SECURITIES AND EXCHANGE COMMISSION

Washington, D.C. 20549

 

 

 

FORM 8-K

 

 

 

CURRENT REPORT

Pursuant to Section 13 or Section 15(d) of the Securities Exchange Act of 1934

Date of Report (Date of earliest event reported): April 25, 2024 (April 25, 2024)

 

 

 

ISUN, INC.

(Exact name of registrant as specified in its charter)

 

Delaware   001-37707   47-2150172
(State or other jurisdiction of
incorporation or organization)
 

(Commission

File Number)

  (I.R.S. Employer
Identification Number)

 

400 Avenue D, Suite 10, Williston, Vermont 05495

(Address of Principal Executive Offices) (Zip Code)

 

(802) 658-3378

(Registrant’s telephone number, including area code)

 

(Former name or former address, if changed since last report)

 

 

 

Check the appropriate box below if the Form 8-K filing is intended to simultaneously satisfy the filing obligation of the registrant under any of the following provisions:

 

Written communications pursuant to Rule 425 under the Securities Act (17 CFR 230.425)
   
Soliciting material pursuant to Rule 14a-12 under the Exchange Act (17 CFR 240.14a-12)
   
Pre-commencement communications pursuant to Rule 14d-2(b) under the Exchange Act (17 CFR 240.14d-2(b))
   
Pre-commencement communications pursuant to Rule 13e-4(c) under the Exchange Act (17 CFR 240.13e-4(c))

 

Securities registered pursuant to Section 12(b) of the Act:

 

Title of each class   Trading Symbol(s)   Name of each exchange on which registered
Common Stock, $0.0001 par value per share   ISUN   Nasdaq Capital Market

 

Indicate by check mark whether the registrant is an emerging growth company as defined in Rule 405 of the Securities Act of 1933 (§230.405 of this chapter) or Rule 12b-2 of the Securities Exchange Act of 1934 (§240.12b-2 of this chapter).

 

Emerging growth company

 

If an emerging growth company, indicate by check mark if the registrant has elected not to use the extended transition period for complying with any new or revised financial accounting standards provided pursuant to Section 13(a) of the Exchange Act.

 

 

 

 
 

 

Item 5.03 Amendments to Articles of Incorporation

 

In connection with the rescission of the Reverse Split described in Item 8.01 of this Current Report, iSun, Inc. (the “Company”) filed the Company’s Fifth Amended and Restated Certificate of Incorporation with the Delaware Department of State, Division of Corporations on April 25, 2024 (the “Amended Charter”) and the Amended Charter became effective on that date.

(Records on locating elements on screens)
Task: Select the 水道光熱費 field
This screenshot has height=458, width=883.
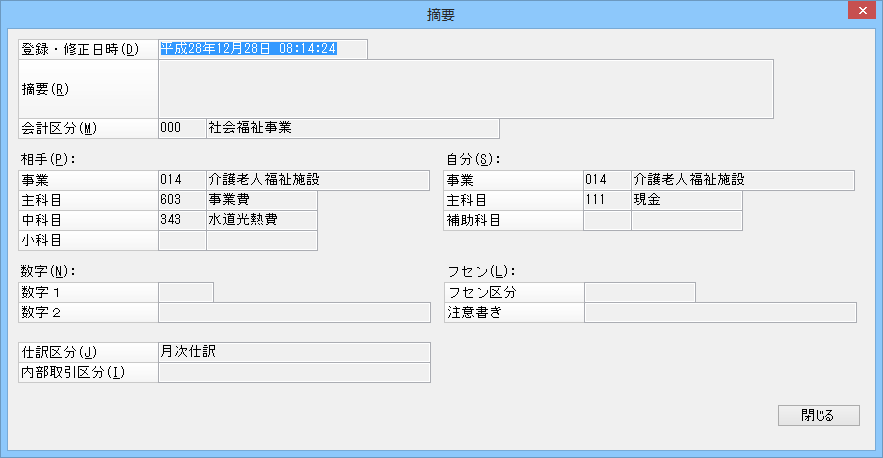Action: pos(261,220)
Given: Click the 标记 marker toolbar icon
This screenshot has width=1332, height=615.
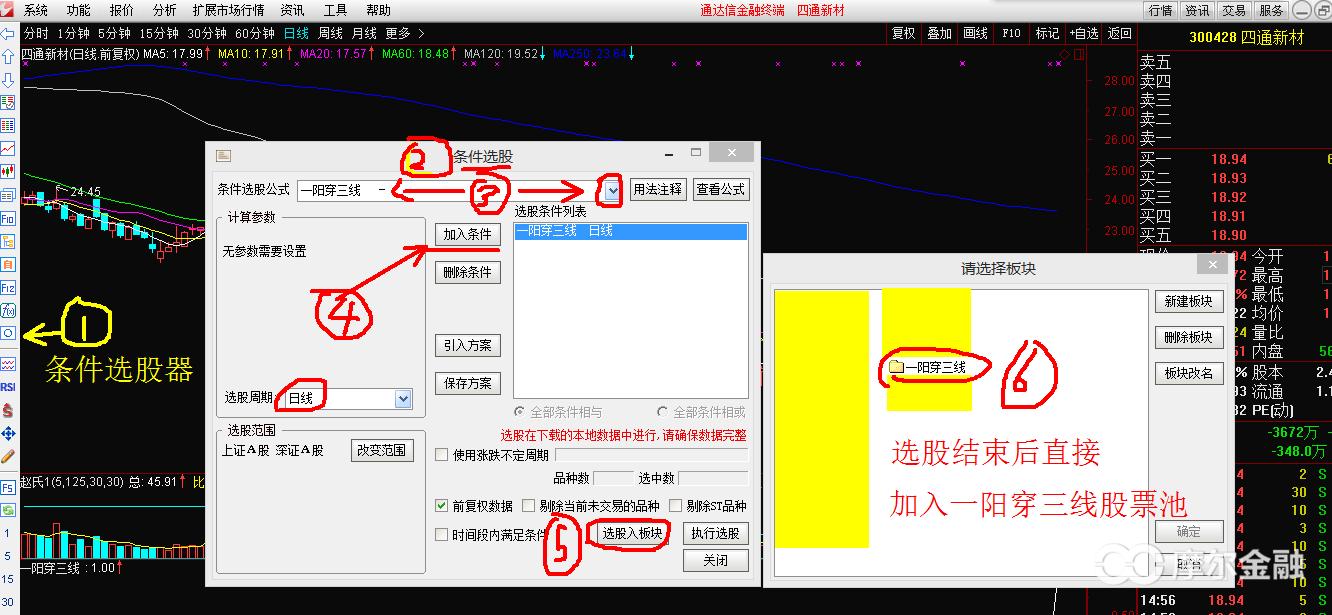Looking at the screenshot, I should coord(1046,33).
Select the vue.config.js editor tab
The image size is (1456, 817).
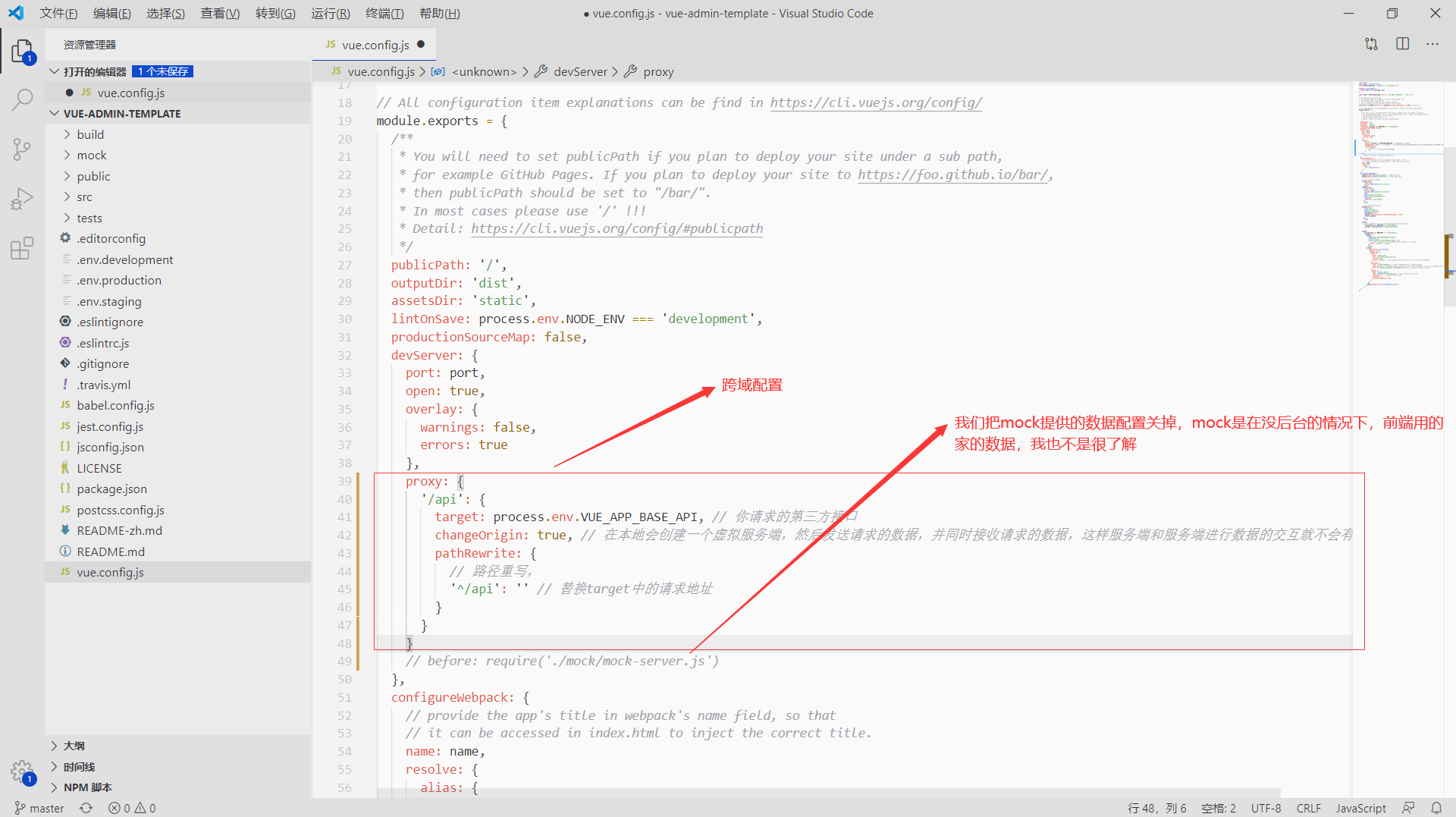pyautogui.click(x=373, y=44)
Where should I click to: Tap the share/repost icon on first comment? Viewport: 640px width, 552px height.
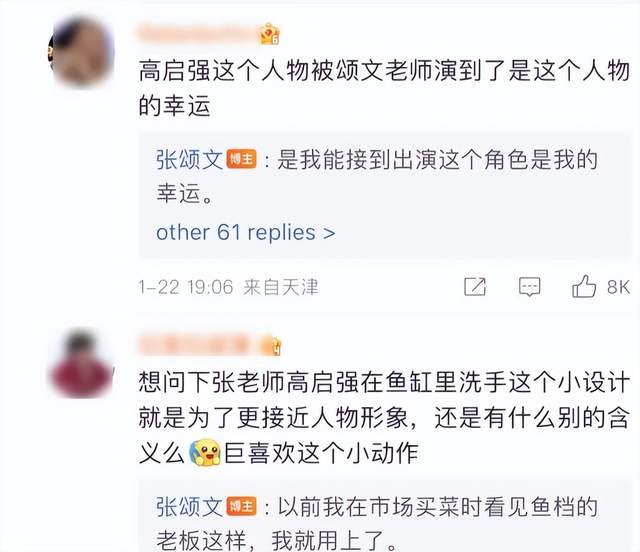coord(475,286)
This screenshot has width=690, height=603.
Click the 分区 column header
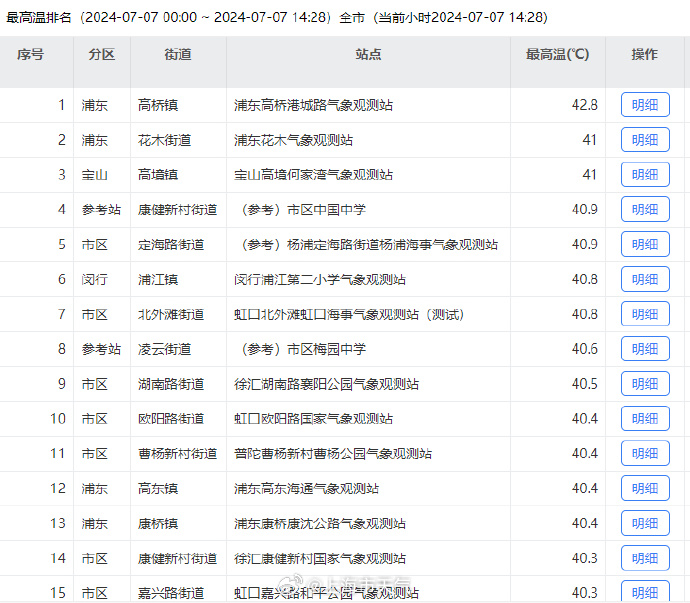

(Required tasks)
a: Please repeat the iSun filing word for word, between "Securities registered pursuant" and "of this chapter).", inclusive.
b: According to the iSun filing, with which office did the company file its Fifth Amended and Restated Certificate of Incorporation?

(Exercise results)
a:
Securities registered pursuant to Section 12(b) of the Act:

 

Title of each class   Trading Symbol(s)   Name of each exchange on which registered
Common Stock, $0.0001 par value per share   ISUN   Nasdaq Capital Market

 

Indicate by check mark whether the registrant is an emerging growth company as defined in Rule 405 of the Securities Act of 1933 (§230.405 of this chapter) or Rule 12b-2 of the Securities Exchange Act of 1934 (§240.12b-2 of this chapter).

b: The Delaware Department of State, Division of Corporations.